# OBJECTIVE 1
Rewrite the passage of the blog post below from "Yesterday, wondering what" up to and including "most people’s schedules.", replacing "essay" with "article".

# ARTICLE
'''

One Year Ago – Today: The Triumph of Obamaphobia

Yesterday, wondering what I was thinking during the dog days of Summer last year, I found a post I had written on August 25, 2009:  Re: Contention of the Summer – Obamaism vs. Americanism.” The title referred to an essay by Fouad Ajami – the same essay that I happened to refer to a few days ago – on the dawning sense that Rush Limbaugh’s famous curse, uttered within two days of Obama’s Inaugural – “I hope he fails” – was being fulfilled, and well ahead of most people’s schedules.

At the time, even more than now, I considered it one of the purposes of this blog to keep track of our former commenting-home (more accurately, the former commenting-home of numerous former commenters and authors at this blog).  This follow-up to earlier discussion had taken Jennifer Rubin’s reaction to Ajami as corroboration and amplification.  Here’s the passage I found interesting enough to quote in full:

Forget effective—is Obama even likable any more? When he’s not condescending to us on race or chastising activists or making up tales of tonsil-stealing docs, he’s apologizing for America and hanging out with cultural elites who harbor a similarly dim view of their fellow citizens. Maybe the real question is: does he like us? Certainly not the segment of us that shows up at town-hall meetings or that likes America pretty much the way it is. Certainly not that segment of Americans that defended the rest of us during the darkest days after 9/11.

No wonder Obama seems so grumpy lately—we just aren’t living up to his expectations.

A year ago, I mused about how certain Contentions commenters, back when there were Contentions commenters, would have been railing at Rubin and crying “hack, hack!” Now I read the same words, and I find myself on the side of the phantom trolls.  In the above excerpt Rubin strikes me as the same blogger who comes across to me today as rather unreadably shrill and hyperbolic, good for two or three political tantrums a day, and always ready to imply that there’s something downright anti-American, in the worst sense, about Barack Obama:  Notice how easily she puts him on the wrong side of 9/11 – without even a speech to Muslims in the middle of a mosque controversy to pump her up.

'''

# PROVIDED DATA

'''

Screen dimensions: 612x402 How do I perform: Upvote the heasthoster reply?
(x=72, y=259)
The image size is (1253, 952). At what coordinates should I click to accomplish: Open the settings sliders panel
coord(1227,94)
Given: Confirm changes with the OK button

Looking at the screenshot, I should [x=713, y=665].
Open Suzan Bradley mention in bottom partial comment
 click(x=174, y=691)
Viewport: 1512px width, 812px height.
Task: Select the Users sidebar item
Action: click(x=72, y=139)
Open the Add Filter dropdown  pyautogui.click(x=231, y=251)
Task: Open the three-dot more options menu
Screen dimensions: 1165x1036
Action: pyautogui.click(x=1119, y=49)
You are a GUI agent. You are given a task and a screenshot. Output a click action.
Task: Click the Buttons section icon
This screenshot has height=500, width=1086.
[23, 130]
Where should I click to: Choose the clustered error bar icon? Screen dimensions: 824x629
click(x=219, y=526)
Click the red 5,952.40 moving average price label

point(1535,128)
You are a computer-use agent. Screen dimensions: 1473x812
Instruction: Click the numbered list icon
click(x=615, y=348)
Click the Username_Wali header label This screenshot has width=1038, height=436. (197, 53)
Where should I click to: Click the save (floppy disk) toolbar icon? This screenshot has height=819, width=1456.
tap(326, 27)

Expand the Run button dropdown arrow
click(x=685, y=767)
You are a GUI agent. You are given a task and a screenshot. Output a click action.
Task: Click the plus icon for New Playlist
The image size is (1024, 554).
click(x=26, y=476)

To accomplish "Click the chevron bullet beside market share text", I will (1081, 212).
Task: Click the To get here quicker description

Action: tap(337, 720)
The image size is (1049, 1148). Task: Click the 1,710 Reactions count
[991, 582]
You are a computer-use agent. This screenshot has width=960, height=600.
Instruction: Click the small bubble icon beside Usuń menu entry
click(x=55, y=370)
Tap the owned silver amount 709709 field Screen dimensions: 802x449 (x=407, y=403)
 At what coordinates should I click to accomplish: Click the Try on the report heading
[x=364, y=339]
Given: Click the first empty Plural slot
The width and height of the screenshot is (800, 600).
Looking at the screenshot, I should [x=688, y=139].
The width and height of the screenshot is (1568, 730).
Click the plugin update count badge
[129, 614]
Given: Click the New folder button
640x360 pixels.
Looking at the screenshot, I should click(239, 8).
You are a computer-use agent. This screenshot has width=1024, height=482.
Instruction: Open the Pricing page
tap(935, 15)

'''

# OBJECTIVE 2
From the listing above, copy every line that contains the string "count". Uppercase and lowercase letters must match.

# WORKED ANSWER 1
Yesterday, wondering what I was thinking during the dog days of Summer last year, I found a post I had written on August 25, 2009:  Re: Contention of the Summer – Obamaism vs. Americanism.” The title referred to an article by Fouad Ajami – the same article that I happened to refer to a few days ago – on the dawning sense that Rush Limbaugh’s famous curse, uttered within two days of Obama’s Inaugural – “I hope he fails” – was being fulfilled, and well ahead of most people’s schedules.

# WORKED ANSWER 2
The image size is (1049, 1148). Task: Click the 1,710 Reactions count
Click the plugin update count badge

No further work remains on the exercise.